- Task prompt -
Output every line of the records below as a numbered list, leaving out the blank lines.

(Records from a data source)
★ ★ ★ ★
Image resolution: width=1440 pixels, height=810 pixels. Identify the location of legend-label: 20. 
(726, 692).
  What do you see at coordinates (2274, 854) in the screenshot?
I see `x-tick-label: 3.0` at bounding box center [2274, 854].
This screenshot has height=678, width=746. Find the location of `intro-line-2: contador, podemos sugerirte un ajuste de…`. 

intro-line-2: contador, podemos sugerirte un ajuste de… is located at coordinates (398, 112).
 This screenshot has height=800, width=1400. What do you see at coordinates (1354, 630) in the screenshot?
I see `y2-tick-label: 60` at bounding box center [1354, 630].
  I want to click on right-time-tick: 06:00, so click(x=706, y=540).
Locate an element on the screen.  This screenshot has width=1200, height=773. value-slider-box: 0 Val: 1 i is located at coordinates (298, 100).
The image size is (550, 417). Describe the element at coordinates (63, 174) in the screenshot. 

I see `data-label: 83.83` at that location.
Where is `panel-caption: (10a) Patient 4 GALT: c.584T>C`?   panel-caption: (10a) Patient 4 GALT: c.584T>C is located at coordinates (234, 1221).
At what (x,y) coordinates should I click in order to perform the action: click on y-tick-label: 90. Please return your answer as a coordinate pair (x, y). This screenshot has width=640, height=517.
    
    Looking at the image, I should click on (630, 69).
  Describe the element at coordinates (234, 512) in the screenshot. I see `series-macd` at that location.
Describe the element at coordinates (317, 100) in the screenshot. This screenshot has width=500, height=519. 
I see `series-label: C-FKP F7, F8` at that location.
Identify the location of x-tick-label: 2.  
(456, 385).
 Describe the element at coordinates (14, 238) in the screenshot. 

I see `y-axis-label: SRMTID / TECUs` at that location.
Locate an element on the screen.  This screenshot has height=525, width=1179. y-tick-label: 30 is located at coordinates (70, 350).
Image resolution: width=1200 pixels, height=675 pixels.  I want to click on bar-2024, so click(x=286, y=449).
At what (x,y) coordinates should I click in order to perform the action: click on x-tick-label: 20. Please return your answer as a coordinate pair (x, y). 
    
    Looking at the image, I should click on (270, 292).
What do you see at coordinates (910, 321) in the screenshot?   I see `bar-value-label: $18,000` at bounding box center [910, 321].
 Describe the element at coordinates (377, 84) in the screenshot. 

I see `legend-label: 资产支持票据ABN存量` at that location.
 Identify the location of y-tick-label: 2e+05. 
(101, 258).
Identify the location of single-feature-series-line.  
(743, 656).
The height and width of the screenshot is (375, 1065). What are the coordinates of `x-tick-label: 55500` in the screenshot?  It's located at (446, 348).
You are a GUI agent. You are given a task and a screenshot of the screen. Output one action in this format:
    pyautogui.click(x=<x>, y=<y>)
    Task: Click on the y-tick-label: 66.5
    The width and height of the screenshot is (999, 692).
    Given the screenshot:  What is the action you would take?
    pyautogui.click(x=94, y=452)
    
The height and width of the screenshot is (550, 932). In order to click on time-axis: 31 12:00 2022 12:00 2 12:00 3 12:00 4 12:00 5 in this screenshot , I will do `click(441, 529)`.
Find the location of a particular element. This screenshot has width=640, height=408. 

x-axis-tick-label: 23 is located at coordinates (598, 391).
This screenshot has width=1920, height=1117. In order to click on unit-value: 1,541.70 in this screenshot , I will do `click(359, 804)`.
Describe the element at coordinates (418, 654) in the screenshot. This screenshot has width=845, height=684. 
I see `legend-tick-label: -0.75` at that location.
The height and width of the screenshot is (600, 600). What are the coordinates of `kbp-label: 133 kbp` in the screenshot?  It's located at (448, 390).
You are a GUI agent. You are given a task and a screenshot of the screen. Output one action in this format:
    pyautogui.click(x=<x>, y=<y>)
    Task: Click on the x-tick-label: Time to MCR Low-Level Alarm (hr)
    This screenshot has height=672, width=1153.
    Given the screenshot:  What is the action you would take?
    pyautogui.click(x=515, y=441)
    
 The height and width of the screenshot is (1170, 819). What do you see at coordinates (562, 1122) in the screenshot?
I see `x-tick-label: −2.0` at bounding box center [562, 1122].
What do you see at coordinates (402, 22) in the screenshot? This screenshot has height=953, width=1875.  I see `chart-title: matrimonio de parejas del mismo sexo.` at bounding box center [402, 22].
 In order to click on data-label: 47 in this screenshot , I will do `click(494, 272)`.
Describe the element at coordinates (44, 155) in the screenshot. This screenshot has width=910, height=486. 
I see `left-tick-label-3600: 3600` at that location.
★ ★ ★ ★
- Solved problem -
1. Image resolution: width=1440 pixels, height=810 pixels. Identify the location of legend-label: 20. 
2. (726, 692).
3.   What do you see at coordinates (2274, 854) in the screenshot?
4. I see `x-tick-label: 3.0` at bounding box center [2274, 854].
5. This screenshot has height=678, width=746. Find the location of `intro-line-2: contador, podemos sugerirte un ajuste de…`. 
6. intro-line-2: contador, podemos sugerirte un ajuste de… is located at coordinates (398, 112).
7.  This screenshot has height=800, width=1400. What do you see at coordinates (1354, 630) in the screenshot?
8. I see `y2-tick-label: 60` at bounding box center [1354, 630].
9.   I want to click on right-time-tick: 06:00, so click(x=706, y=540).
10. Locate an element on the screen.  This screenshot has width=1200, height=773. value-slider-box: 0 Val: 1 i is located at coordinates (298, 100).
11. The image size is (550, 417). Describe the element at coordinates (63, 174) in the screenshot. 
12. I see `data-label: 83.83` at that location.
13. Where is `panel-caption: (10a) Patient 4 GALT: c.584T>C`?   panel-caption: (10a) Patient 4 GALT: c.584T>C is located at coordinates (234, 1221).
14. At what (x,y) coordinates should I click in order to perform the action: click on y-tick-label: 90. Please return your answer as a coordinate pair (x, y). This screenshot has width=640, height=517.
15.     Looking at the image, I should click on (630, 69).
16.   Describe the element at coordinates (234, 512) in the screenshot. I see `series-macd` at that location.
17. Describe the element at coordinates (317, 100) in the screenshot. This screenshot has width=500, height=519. 
18. I see `series-label: C-FKP F7, F8` at that location.
19. Identify the location of x-tick-label: 2.  
20. (456, 385).
21.  Describe the element at coordinates (14, 238) in the screenshot. 
22. I see `y-axis-label: SRMTID / TECUs` at that location.
23. Locate an element on the screen.  This screenshot has height=525, width=1179. y-tick-label: 30 is located at coordinates (70, 350).
24. Image resolution: width=1200 pixels, height=675 pixels.  I want to click on bar-2024, so click(x=286, y=449).
25. At what (x,y) coordinates should I click in order to perform the action: click on x-tick-label: 20. Please return your answer as a coordinate pair (x, y). 
26.     Looking at the image, I should click on (270, 292).
27. What do you see at coordinates (910, 321) in the screenshot?   I see `bar-value-label: $18,000` at bounding box center [910, 321].
28.  Describe the element at coordinates (377, 84) in the screenshot. 
29. I see `legend-label: 资产支持票据ABN存量` at that location.
30.  Identify the location of y-tick-label: 2e+05. 
31. (101, 258).
32. Identify the location of single-feature-series-line.  
33. (743, 656).
34. The height and width of the screenshot is (375, 1065). What are the coordinates of `x-tick-label: 55500` in the screenshot?  It's located at (446, 348).
35. You are a GUI agent. You are given a task and a screenshot of the screen. Output one action in this format:
36.     pyautogui.click(x=<x>, y=<y>)
37.     Task: Click on the y-tick-label: 66.5
38.     The width and height of the screenshot is (999, 692).
39.     Given the screenshot:  What is the action you would take?
40.     pyautogui.click(x=94, y=452)
41. The height and width of the screenshot is (550, 932). In order to click on time-axis: 31 12:00 2022 12:00 2 12:00 3 12:00 4 12:00 5 in this screenshot , I will do `click(441, 529)`.
42. Find the location of a particular element. This screenshot has width=640, height=408. 
43. x-axis-tick-label: 23 is located at coordinates (598, 391).
44. This screenshot has width=1920, height=1117. In order to click on unit-value: 1,541.70 in this screenshot , I will do `click(359, 804)`.
45. Describe the element at coordinates (418, 654) in the screenshot. This screenshot has width=845, height=684. 
46. I see `legend-tick-label: -0.75` at that location.
47. The height and width of the screenshot is (600, 600). What are the coordinates of `kbp-label: 133 kbp` in the screenshot?  It's located at (448, 390).
48. You are a GUI agent. You are given a task and a screenshot of the screen. Output one action in this format:
49.     pyautogui.click(x=<x>, y=<y>)
50.     Task: Click on the x-tick-label: Time to MCR Low-Level Alarm (hr)
51.     This screenshot has height=672, width=1153.
52.     Given the screenshot:  What is the action you would take?
53.     pyautogui.click(x=515, y=441)
54.  The height and width of the screenshot is (1170, 819). What do you see at coordinates (562, 1122) in the screenshot?
55. I see `x-tick-label: −2.0` at bounding box center [562, 1122].
56. What do you see at coordinates (402, 22) in the screenshot? This screenshot has height=953, width=1875.  I see `chart-title: matrimonio de parejas del mismo sexo.` at bounding box center [402, 22].
57.  In order to click on data-label: 47 in this screenshot , I will do `click(494, 272)`.
58. Describe the element at coordinates (44, 155) in the screenshot. This screenshot has width=910, height=486. 
59. I see `left-tick-label-3600: 3600` at that location.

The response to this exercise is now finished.